The second phase will be implemented on January 1, 2025, and will target taxpayers with annual turnover of between 25 million ringgit (US$5.7 million) and 100 million ringgit (US$23 million). The final phase will target all other taxpayers from July 1, 2025.
The introduction of e-invoicing will help support the growth of Malaysia’s digital economy and improve the government’s ability to monitor corporate activity throughout the country.What is the e-invoicing process in Malaysia?
Generating an invoice in Malaysia varies depending on the e-invoicing model. The IRBM has introduced two e-invoice transaction mechanisms:
- MyInvois Portal; and
- Application Programming Interface (API).
The MyInvois is hosted by the IRBM and is accessible to all taxpayers at no cost. The MyInvois model is ideal for businesses that want to need to issue an e-invoice, but the API connection is unavailable.
The API is a collection of programming codes that facilitates direct data transmission between the taxpayer’s system and the MyInvois system. With this option, taxpayers must make an upfront investment in technology and modify their existing systems accordingly.
E-invoicing process for B2B transactions
Issuance of e-invoice
When a sale is made, the supplier generates an e-invoice via the MyInvois Portal or the API for validation.
Validation
The e-invoice is then validated by the IRBM, after which the supplier will receive unique identification number via the MyInvois Portal or the API.
Notification
The IRBM notifies the supplier and the buyer that the e-invoice has been validated.
Sharing of e-invoice
Upon validation, the supplier must share the cleared invoice with the buyer. The cleared invoice comes embedded with a QR code.
Rejection or cancellation of an e-invoice
Once the e-invoice has been received, both the buyer and the supplier are given a stipulated period to reject or cancel the e-invoice. This must be accompanied by justifications.
Businesses must prepare
To prepare for e-invoicing, businesses should start by understanding the specific regulatory requirements and standards in Malaysia. Next, it’s important to assess current systems and processes to identify any gaps that need addressing for successful e-invoicing implementation. This might involve upgrading existing accounting software or integrating new solutions that support e-invoicing. Selecting the right e-invoicing solution that aligns with your business needs and complies with local regulations is crucial.

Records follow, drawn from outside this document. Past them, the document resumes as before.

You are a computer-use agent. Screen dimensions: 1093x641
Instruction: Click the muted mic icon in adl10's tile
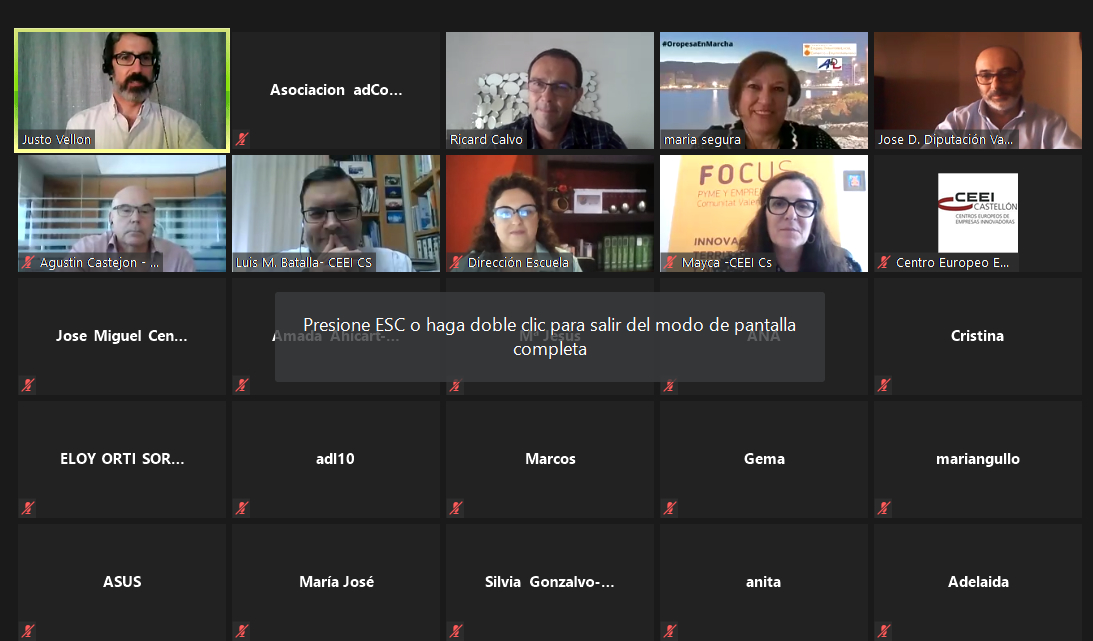tap(242, 508)
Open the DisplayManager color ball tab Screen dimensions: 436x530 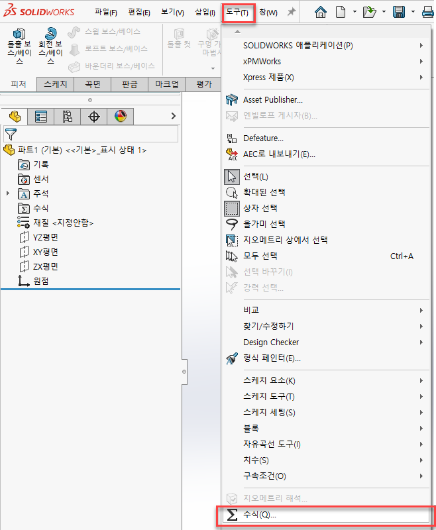121,117
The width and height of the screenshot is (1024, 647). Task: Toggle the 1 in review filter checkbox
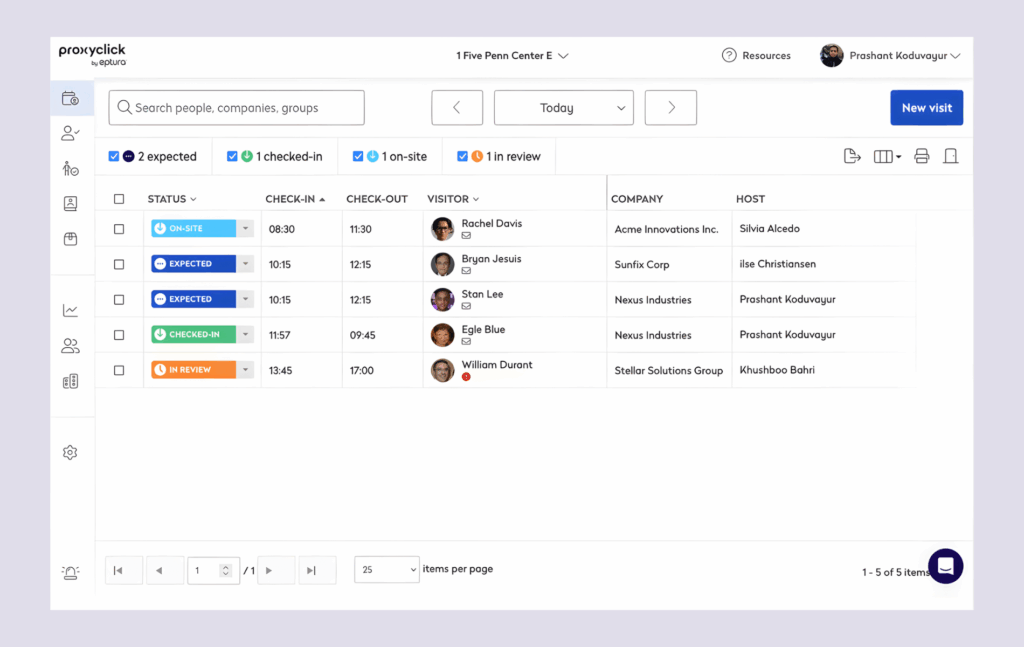pyautogui.click(x=463, y=157)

Once a solution is chosen, businesses should train their finance and accounting teams to ensure they are well-versed in the new e-invoicing processes and systems, including how to create, send, receive, and store e-invoices. Internal processes should also be updated to incorporate e-invoicing, such as revising invoicing workflows, adjusting payment terms, and aligning internal approval processes with the new system.
Communication with stakeholders, including customers and suppliers, is key to ensuring a smooth transition to e-invoicing. Businesses must also prioritize data security and compliance, implementing strong security measures to protect sensitive financial information.